Одеваясь, я взглянул на мои часы. Неудивительно, что дом еще спал. Было двадцать минут пятого. Я только-только оделся, когда Холмс вернулся и объявил, что конюх запрягает лошадь.
– Я хочу проверить одну мою теорийку, – сказал Холмс, надевая сапоги. – По-моему, Ватсон, вы сейчас находитесь в обществе одного из самых абсолютных болванов Европы. Я заслуживаю, чтобы меня прогнали пинками отсюда и до Чаринг-Кросса. Но, думается, ключ к разгадке этого дела у меня есть.
– И где же он? – спросил я с улыбкой.
– В ванной комнате, – ответил он. – Да-да, я не шучу, – добавил он, заметив мой недоверчивый взгляд. – Я только что побывал там и забрал его, и он у меня вот в этом саквояже. Идемте, мой милый, и проверим, подходит ли он к замку.
Мы спустились вниз как могли тише и вышли под яркий свет утреннего солнца. На дороге полуодетый конюх держал под уздцы нашу лошадь. Мы вспрыгнули в двуколку и помчались вперед по лондонской дороге. Кое-где мы обгоняли деревенские повозки с зеленью и овощами для столицы, но виллы по сторонам были безмолвными и безжизненными, будто город, привидевшийся во сне.
– Дело в некоторых отношениях очень своеобразное, – сказал Холмс, пуская лошадь галопом. – Признаюсь, я был слеп как крот, но все-таки лучше обрести истину позже, чем никогда.
В городе ранние пташки только-только начинали сонно поглядывать в окна, пока мы ехали по улицам суррейского берега. Свернув к мосту Ватерлоо, мы переехали через реку, промчались по Веллингтон-стрит, резко свернули вправо и оказались на Бау-стрит. Шерлок Холмс был хорошо известен в полиции, и два констебля у дверей отдали ему честь. Один взял лошадь под уздцы, а другой проводил нас внутрь.
– Кто дежурит? – спросил Холмс.
– Инспектор Брэдстрит, сэр.
По каменным плитам коридора к ним приближался высокий дородный полицейский чин в фуражке и расшитой шнуром форме.
– А, Брэдстрит! Как поживаете? Я хотел бы поговорить с вами, Брэдстрит.
– Разумеется, мистер Холмс. Прошу сюда, в мой кабинет.
Комната была небольшой и напоминала контору с огромным гроссбухом на столе и телефонным аппаратом на стене. Инспектор сел за свой стол.
– Чем я могу помочь вам, мистер Холмс?
– Я заехал по поводу нищего, ну, Буна, того, которого обвиняют в причастности к исчезновению мистера Невилла Сент-Клэра.

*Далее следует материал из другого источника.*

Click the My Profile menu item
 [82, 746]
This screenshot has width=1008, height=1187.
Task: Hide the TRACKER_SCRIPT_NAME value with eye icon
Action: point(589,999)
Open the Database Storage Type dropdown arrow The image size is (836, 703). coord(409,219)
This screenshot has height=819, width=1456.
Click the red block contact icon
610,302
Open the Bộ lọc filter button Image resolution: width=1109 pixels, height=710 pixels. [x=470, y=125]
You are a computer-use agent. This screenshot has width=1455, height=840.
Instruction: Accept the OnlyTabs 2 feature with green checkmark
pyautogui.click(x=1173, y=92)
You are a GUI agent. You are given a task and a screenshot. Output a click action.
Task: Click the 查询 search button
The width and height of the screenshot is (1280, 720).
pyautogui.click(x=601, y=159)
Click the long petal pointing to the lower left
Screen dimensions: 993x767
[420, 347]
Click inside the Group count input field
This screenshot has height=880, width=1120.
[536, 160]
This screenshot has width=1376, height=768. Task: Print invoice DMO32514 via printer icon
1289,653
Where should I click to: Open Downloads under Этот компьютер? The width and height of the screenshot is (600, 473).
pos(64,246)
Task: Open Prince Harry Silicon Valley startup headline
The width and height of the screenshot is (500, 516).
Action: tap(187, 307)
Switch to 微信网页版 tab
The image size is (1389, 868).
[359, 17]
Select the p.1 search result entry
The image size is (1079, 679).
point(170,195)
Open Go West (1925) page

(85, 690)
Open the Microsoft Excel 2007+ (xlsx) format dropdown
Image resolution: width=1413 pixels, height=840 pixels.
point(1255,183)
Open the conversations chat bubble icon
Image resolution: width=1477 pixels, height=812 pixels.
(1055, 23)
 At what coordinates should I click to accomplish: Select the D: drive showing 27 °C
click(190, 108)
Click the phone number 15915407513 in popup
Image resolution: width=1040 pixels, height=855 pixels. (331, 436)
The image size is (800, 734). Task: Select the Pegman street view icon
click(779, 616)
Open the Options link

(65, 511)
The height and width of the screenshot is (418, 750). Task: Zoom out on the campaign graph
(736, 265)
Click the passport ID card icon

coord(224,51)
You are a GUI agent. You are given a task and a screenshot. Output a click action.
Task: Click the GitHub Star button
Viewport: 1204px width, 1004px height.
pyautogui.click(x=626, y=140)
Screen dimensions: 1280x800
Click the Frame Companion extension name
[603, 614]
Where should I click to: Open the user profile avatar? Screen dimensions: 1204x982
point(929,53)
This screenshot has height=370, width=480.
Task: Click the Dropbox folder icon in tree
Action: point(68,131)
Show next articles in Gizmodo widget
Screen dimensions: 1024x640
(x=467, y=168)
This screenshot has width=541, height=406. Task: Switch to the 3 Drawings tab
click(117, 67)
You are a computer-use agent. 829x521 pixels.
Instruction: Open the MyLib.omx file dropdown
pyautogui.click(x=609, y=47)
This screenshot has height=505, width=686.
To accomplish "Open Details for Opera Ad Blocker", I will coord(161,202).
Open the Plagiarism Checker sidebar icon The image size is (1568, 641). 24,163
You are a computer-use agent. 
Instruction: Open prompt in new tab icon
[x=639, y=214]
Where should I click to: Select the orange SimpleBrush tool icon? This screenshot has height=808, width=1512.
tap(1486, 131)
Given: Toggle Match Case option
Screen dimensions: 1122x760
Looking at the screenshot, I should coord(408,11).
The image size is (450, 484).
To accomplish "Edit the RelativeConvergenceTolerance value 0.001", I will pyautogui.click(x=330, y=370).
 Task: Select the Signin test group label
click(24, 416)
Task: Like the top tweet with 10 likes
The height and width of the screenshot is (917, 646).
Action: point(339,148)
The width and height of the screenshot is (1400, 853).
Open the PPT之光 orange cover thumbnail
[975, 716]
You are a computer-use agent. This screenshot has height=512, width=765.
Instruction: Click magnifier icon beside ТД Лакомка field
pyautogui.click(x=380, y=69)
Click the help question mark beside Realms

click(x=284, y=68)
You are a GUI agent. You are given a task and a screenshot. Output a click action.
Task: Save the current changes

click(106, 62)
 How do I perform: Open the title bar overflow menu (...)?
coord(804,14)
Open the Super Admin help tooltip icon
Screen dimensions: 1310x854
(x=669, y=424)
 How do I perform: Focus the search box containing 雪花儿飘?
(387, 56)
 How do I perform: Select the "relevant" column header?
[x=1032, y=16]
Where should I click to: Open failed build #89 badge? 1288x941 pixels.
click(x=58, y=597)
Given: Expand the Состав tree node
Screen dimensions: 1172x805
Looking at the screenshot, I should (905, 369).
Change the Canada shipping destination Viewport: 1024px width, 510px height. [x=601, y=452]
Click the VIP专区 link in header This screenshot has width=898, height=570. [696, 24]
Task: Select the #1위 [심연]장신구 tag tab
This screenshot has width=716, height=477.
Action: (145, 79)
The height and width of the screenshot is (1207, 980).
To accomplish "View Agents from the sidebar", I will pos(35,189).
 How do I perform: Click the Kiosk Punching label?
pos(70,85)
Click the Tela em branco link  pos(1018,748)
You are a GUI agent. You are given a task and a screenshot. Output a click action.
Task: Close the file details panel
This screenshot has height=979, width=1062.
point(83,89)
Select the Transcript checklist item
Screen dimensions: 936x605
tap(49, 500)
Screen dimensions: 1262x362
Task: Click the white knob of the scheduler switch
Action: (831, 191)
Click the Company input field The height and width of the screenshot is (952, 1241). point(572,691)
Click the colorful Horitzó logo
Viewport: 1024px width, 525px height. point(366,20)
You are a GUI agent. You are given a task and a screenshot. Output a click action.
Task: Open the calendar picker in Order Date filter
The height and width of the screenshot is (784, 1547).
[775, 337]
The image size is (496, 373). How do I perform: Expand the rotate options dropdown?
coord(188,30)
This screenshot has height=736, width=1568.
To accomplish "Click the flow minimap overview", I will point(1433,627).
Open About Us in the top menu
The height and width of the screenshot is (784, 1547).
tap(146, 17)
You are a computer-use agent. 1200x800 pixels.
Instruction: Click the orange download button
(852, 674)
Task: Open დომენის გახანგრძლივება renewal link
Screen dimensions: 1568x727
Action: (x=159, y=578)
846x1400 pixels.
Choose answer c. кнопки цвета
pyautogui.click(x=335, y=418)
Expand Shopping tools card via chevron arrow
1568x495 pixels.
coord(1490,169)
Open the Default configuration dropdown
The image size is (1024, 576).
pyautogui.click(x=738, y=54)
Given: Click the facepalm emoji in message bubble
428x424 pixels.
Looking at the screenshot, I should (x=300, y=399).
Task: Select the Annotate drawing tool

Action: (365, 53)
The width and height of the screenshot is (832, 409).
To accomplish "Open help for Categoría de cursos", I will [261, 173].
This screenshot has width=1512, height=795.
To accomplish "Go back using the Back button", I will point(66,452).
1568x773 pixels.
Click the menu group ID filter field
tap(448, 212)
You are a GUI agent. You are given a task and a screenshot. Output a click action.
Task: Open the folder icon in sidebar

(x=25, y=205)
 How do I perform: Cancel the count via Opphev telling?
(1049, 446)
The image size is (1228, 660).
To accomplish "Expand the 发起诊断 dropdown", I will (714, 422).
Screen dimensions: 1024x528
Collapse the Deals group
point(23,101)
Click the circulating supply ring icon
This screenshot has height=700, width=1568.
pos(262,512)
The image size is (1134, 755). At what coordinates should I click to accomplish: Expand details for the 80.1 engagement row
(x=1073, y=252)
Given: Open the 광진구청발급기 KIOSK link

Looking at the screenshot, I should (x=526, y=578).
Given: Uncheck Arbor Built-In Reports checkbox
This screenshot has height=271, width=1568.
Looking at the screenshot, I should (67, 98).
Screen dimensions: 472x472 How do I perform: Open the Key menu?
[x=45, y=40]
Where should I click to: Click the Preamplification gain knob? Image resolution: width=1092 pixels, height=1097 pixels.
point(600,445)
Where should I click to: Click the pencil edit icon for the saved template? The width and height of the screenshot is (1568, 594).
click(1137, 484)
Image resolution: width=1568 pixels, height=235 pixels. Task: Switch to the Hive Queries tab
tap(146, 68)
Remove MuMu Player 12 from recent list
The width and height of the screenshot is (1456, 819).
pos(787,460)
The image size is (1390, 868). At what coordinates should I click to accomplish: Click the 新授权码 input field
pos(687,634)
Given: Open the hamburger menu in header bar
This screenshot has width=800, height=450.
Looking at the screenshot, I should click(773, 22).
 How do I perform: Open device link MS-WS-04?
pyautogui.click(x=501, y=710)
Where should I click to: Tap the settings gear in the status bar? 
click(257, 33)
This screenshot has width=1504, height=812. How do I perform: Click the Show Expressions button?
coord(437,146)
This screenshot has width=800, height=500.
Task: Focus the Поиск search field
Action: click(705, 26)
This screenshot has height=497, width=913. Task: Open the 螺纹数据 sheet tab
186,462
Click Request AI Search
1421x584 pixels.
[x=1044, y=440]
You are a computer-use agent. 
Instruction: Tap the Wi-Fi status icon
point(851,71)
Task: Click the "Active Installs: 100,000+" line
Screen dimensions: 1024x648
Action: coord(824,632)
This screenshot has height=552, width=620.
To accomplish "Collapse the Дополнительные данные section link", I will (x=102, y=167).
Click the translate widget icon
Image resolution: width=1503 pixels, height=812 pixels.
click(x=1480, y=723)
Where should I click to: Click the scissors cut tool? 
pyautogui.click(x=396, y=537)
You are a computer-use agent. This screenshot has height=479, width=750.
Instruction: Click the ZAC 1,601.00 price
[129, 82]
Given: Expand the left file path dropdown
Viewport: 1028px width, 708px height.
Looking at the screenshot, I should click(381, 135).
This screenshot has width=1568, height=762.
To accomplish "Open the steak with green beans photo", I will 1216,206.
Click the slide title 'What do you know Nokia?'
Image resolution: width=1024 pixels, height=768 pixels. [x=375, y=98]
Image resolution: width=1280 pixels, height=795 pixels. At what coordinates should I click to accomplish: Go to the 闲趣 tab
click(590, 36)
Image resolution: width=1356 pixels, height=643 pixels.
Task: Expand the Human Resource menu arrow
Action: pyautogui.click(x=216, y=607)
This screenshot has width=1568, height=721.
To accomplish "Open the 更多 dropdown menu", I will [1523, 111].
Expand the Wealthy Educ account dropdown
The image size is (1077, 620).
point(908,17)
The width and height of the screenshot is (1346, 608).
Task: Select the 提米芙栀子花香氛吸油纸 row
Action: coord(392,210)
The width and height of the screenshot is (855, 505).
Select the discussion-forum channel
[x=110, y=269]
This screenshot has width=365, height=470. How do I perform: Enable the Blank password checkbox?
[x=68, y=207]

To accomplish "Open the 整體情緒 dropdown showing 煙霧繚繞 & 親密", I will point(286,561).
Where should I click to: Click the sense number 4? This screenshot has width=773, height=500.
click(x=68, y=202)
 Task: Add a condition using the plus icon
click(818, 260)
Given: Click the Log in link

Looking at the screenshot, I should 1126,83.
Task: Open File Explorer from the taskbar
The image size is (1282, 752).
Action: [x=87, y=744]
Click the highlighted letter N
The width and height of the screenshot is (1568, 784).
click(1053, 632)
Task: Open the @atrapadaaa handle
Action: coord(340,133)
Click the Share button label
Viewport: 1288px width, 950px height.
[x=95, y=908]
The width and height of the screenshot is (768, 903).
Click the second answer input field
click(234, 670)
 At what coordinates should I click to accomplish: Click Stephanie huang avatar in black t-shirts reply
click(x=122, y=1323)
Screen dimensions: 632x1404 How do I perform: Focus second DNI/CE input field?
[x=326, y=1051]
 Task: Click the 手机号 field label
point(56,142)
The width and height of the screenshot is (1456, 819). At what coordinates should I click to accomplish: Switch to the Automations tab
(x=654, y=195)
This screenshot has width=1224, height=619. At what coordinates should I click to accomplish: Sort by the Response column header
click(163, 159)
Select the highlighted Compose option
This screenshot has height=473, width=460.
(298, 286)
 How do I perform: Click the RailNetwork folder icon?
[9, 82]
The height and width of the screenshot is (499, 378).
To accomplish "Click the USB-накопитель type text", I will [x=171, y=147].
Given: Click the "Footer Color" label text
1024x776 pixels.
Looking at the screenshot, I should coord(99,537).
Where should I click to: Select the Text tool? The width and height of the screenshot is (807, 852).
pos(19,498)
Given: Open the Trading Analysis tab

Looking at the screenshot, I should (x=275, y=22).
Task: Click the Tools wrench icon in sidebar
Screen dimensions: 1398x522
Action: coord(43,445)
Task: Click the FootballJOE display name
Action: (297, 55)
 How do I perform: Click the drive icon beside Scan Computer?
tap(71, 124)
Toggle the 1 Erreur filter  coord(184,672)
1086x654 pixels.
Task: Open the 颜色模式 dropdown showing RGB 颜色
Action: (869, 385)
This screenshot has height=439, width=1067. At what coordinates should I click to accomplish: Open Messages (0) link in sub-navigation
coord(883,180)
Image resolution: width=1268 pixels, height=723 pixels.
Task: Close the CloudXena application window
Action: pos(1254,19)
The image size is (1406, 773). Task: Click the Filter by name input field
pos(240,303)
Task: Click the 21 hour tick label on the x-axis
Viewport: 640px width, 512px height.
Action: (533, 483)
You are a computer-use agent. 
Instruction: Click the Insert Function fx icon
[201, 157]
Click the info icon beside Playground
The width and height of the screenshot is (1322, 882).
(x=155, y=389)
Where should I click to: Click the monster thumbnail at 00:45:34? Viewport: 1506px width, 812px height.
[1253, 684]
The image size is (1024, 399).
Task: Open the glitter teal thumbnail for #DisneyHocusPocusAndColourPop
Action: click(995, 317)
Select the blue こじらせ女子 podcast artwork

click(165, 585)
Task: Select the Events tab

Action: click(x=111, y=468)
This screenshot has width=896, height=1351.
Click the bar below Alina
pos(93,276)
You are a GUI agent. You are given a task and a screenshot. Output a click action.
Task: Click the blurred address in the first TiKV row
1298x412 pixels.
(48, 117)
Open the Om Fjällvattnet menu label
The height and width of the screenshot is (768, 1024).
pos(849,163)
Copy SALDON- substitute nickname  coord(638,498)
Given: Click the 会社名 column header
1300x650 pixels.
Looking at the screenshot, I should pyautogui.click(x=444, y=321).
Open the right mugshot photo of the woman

– Да-да. Его привезли и задержали для дальнейшего расследования.
– Да, я слышал. Он у вас здесь?
– В камере.
– Ведет себя спокойно?
– Никакого беспокойства не доставляет, но вот грязен негодяй донельзя.
– Грязен?
– Да. Руки мы его кое-как заставили вымыть, но лицо у него чернее, чем у трубочиста. Ну, как только его дело завершится, его ждет регулярное тюремное мытье, и, полагаю, если бы вы его увидели, то согласились бы со мной.
– Мне бы очень хотелось его увидеть.
– Да? Ну, устроить это очень просто. Вот сюда. Свой саквояж можете оставить здесь.
– Нет, лучше я возьму его с собой.
– Как угодно. Вот сюда, пожалуйста.
Он повел нас по коридору, открыл зарешеченную дверь, мы спустились следом за ним по винтовой лестнице и оказались в выбеленном коридоре с дверями по обе его стороны.
– Третья справа, – сказал инспектор. – Ну, вот!